> _Dati del dataset_
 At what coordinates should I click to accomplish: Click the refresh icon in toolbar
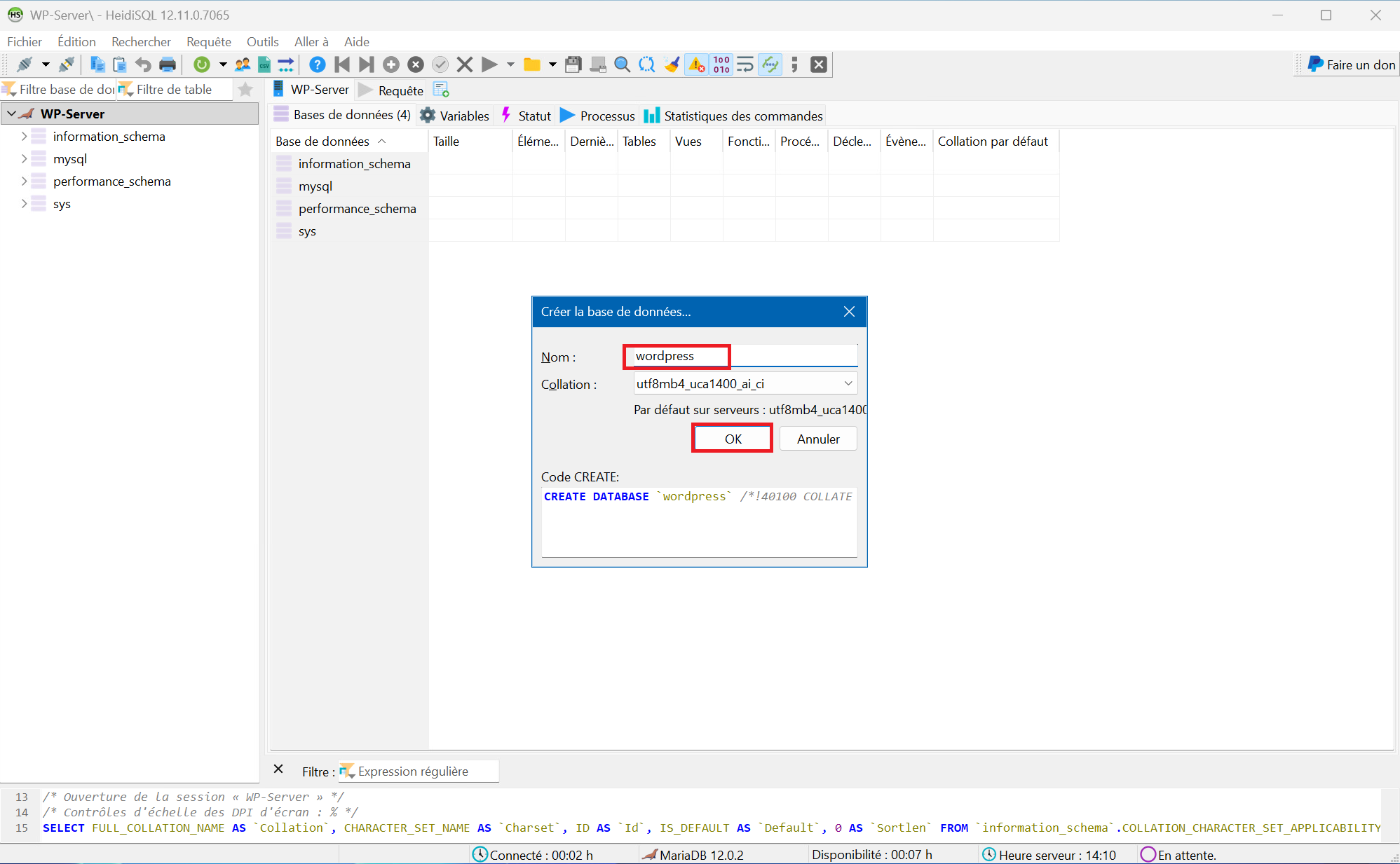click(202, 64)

* * *

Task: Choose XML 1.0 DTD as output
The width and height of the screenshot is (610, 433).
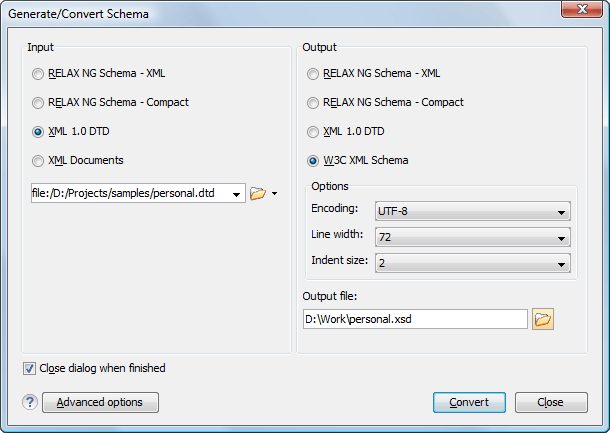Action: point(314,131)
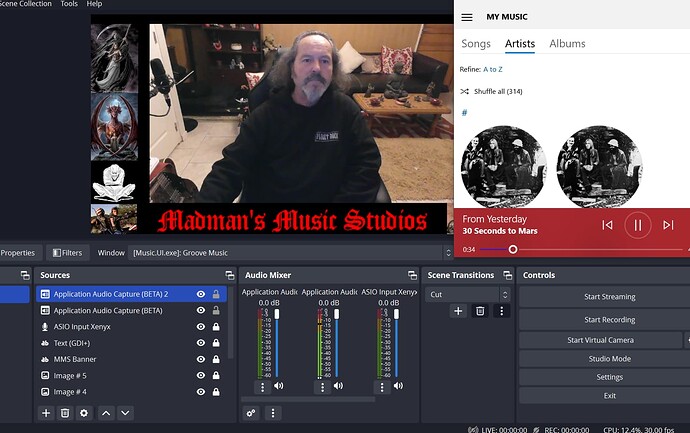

* * *

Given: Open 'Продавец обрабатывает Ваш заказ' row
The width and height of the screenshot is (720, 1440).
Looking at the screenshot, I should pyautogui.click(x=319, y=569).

> _Consegna_
Inserisci in un CSV a due colonne, "testo" e "risposta", i dati che vanno dalla riga con "Given: Open 'Продавец" fino alla riga con "Looking at the", compresa. Usa una riga per ogni dato e metti ogni campo tra virgolette, con gli a capo sostituiti da spazi.

> _Risposta_
testo,risposta
"Given: Open 'Продавец обрабатывает Ваш заказ' row The width and height of the screenshot is (720, 1440).","Looking at the screenshot, I should pyautogui.click(x=319, y=569)."